Source data »
════════════════════
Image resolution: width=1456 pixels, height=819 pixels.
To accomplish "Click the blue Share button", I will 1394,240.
════════════════════
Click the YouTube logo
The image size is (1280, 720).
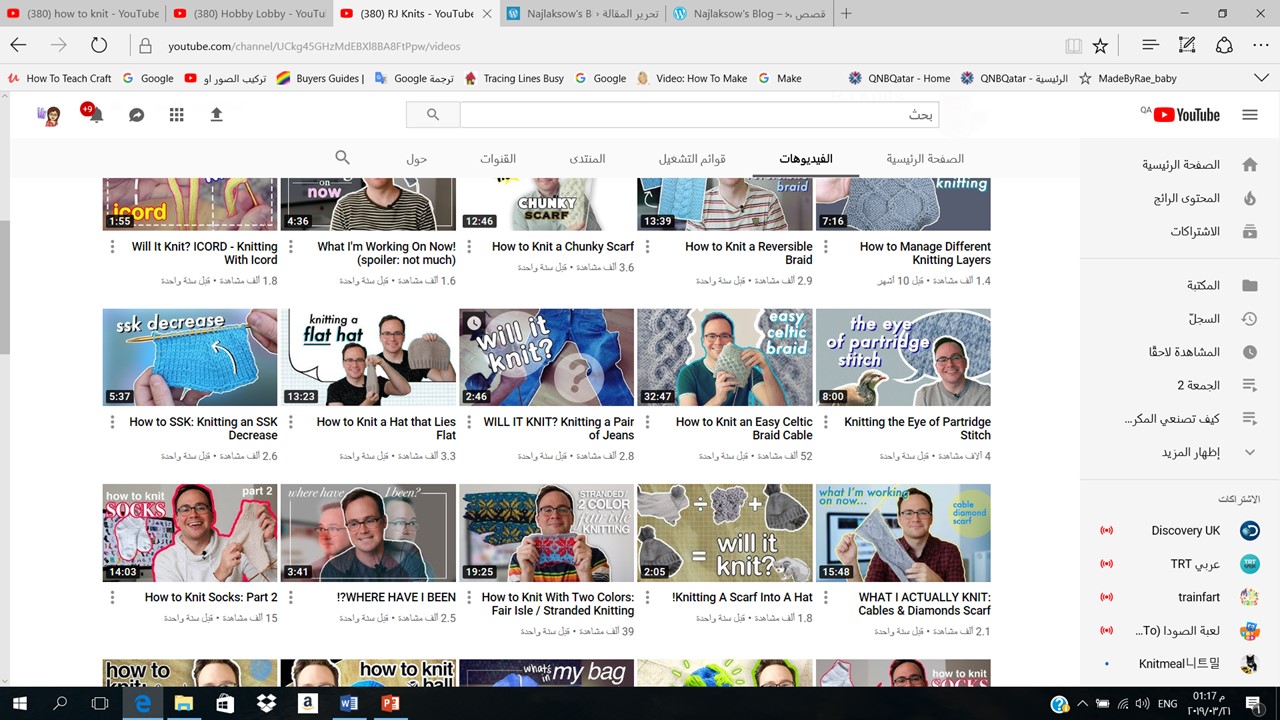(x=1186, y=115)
════════════════════
What needs to be done » Can you put the listing lines from the one containing "Image resolution: width=1456" to the one containing "I will 1394,240." into a JSON list of strings, one string per line and no blank lines?

Task result »
[
  "Image resolution: width=1456 pixels, height=819 pixels.",
  "To accomplish \"Click the blue Share button\", I will 1394,240."
]